Welcome to Pharmacology by Lecturio.
My name is Dr. PJ Shukle and I'm going to introduce you to the science of Pharmacology
which is the science of drugs.
Today, we're going to talk about introduction to kinetics
which is the way drugs interact with the human body.
One of the things that I wanna put forward to you
for your board exams and when you're practicing for your tests,
is you don't need to know the brand names.
I will put them there because they are useful in real practice.
But remember that brand names are going to differ with time.
Sometimes some brand names expire and other brand names come into play
and they're also different in different regions of the world.
Let's start with a question.
The following dose response curve was isolated from a substance.
Choose the number that defines each substance.
So you have a green curve that's 1 and 3.
You have a black curve, that's 1 alone. You have a yellow curve that's 1 and 2,
and you have a plum coloured curve that's 1 and 4.
So, we're going to define which one each is.
So, one of them is an allosteric activator. One of them is an active drug.
One of them is a competitive inhibitor. And one of them is an allosteric inhibitor.
So what do these terms mean? Before we answer the question,
let's take a look at how drugs act on a receptor.
So you can see the grey ball which is the agonist.
It goes into a receptor bay and it fits perfectly. That is an agonist. That's a drug.
A competitive inhibitor will also fit into the same bay,
and block the agonist from binding to that receptor.
An allosteric activator is something that binds to a different place on the same molecule.
So, allo means different, and steric means shape.
So it's a different shape, it's a different place on the molecule,
but it activates the activity of the drug.
An allosteric inhibitor is something that acts on the different part of a molecule,
but inhibits the action of the drug.
So now that we understand what each of those types of molecules
how they are going to react with your receptor, let's try and answer the question.
So, A, number 3 is the allosteric activator. So let's take a look at the green curve.
The green curve is 1 and 3. One is the active drug, and 3 is the allosteric activator.
So you can see that the curve is much higher.
So you get a much greater response when you have an activator that is allosteric.
Let's take a look at C. C, this substance is the competitive inhibitor.
Notice how the yellow curve is shifted over on the graph.
That means that you need a higher dose to overcome that competitive inhibitor.
Now compare that to D which is the allosteric inhibitor.

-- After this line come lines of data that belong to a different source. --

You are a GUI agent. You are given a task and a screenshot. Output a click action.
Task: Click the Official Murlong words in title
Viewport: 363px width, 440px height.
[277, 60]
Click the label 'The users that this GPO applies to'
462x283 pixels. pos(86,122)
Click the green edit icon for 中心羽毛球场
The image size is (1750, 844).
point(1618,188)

Notice that the purple or the plum curve actually starts at the same point,
but the total response is much lower and it never gets higher than a certain point
and it is always less than 1 alone. So here is a very important difference
between competitive inhibitors and allosteric inhibitors.
Guarantee this is going to be a question on your exam.

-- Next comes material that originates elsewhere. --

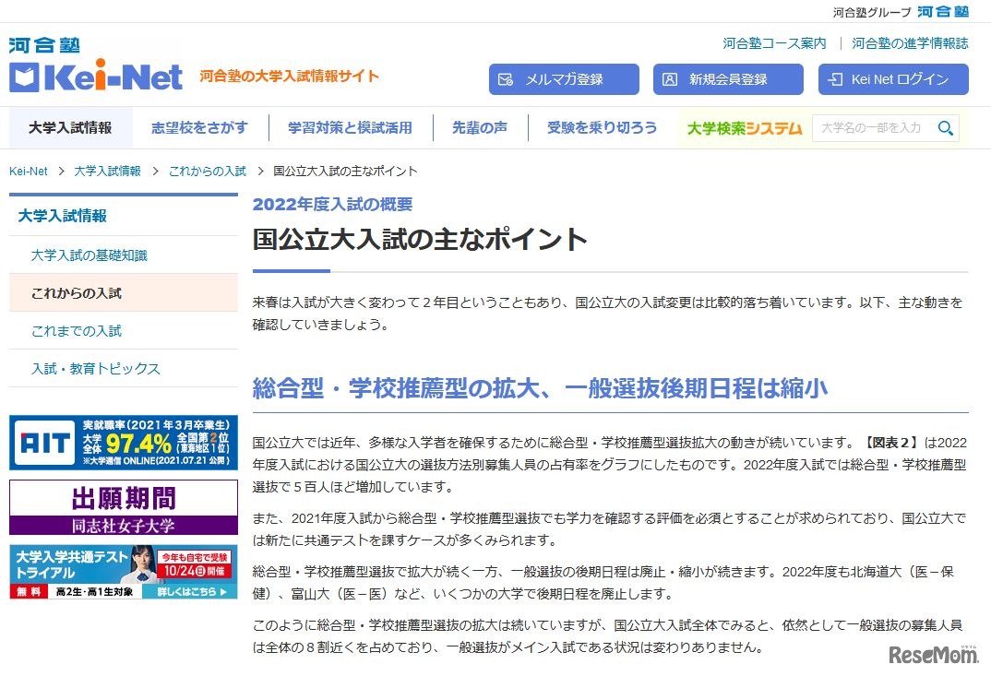The width and height of the screenshot is (991, 676).
Task: Select 学習対策と模試活用 in the navigation menu
Action: 351,128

Guarantee this is going to come up again and again.
When we talk about how cells interact with drugs or how drugs interact with cells,
we wanna talk about different structural components.
So, I'm gonna introduce you to the structures of the cell.
Well, obviously you know that the membrane is made up of a phospholipid bilayer.
We also have glycolipids and glycoproteins that are on top of the cell
and these interact with drugs. So some glycoproteins connect to drugs,
some glycolipids will connect to drugs. We also have integral membrane proteins.
These are proteins that cross the entire membrane.
They may or may not be active with a particular drug.
You have peripheral membrane proteins.
This one is on the cellular or cytoplasmic surface of the membrane
and it works in a different way.
And we're going to point something like that out to you later.
The most important thing I want you to understand about a protein channel
right there is that it is transmembrane.
It goes right through the membrane and the core is full of water.
So if you have a drug that is dissolvable in water,
it's going to go through a protein channel.
Now, inside the cells are filaments of cytoskeleton.
That's going to be relevant when we start talking about certain types of drugs later on
in our lecture series. There you have it the cell membrane.